Among cities within 25 miles, Dunnell leans more Republican than 34 of 36 neighbors.

Dunnell runs about 61 points more Republican than Minnesota as a whole. Minnesota leans Democratic overall, while Dunnell is one of the few Republican-leaning pockets.

Why Dunnell leans the way it does

This analysis examined 14,881 data points per city to find what predicts political lean and turnout. The items below are a few correlations that stood out for Dunnell, not a ranked or complete list of what matters most.

Dunnell votes against the grain of Minnesota. Minnesota leans Democratic overall, while Dunnell runs about 61 points more Republican.

Walkability and Republican lean

Places with a low walkability score tend to lean Republican; Dunnell, MN sits in the bottom quarter nationally on this measure. A walkable street grid does not change how people vote; it mostly reflects how urban a place is.

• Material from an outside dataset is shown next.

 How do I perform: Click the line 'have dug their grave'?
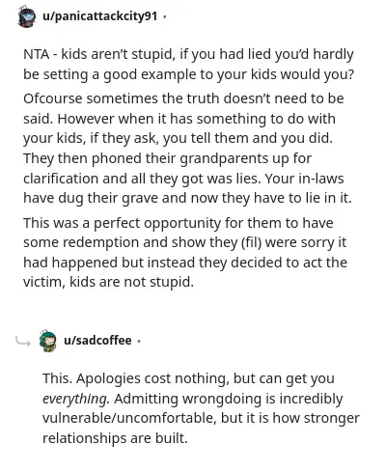pos(187,198)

Why turnout in Dunnell looks the way it does

High-crime urban areas turn out at lower rates, mostly because the housing stress common in those areas makes voting harder. Dunnell sits in the top 15% nationally on a violent-crime measure. See CrimeGrade for more details. Strong routine healthcare access lines up with higher turnout, and Dunnell sits in the top quarter on routine-care measures. Learn more about the findings and methodology on the political spectrum map.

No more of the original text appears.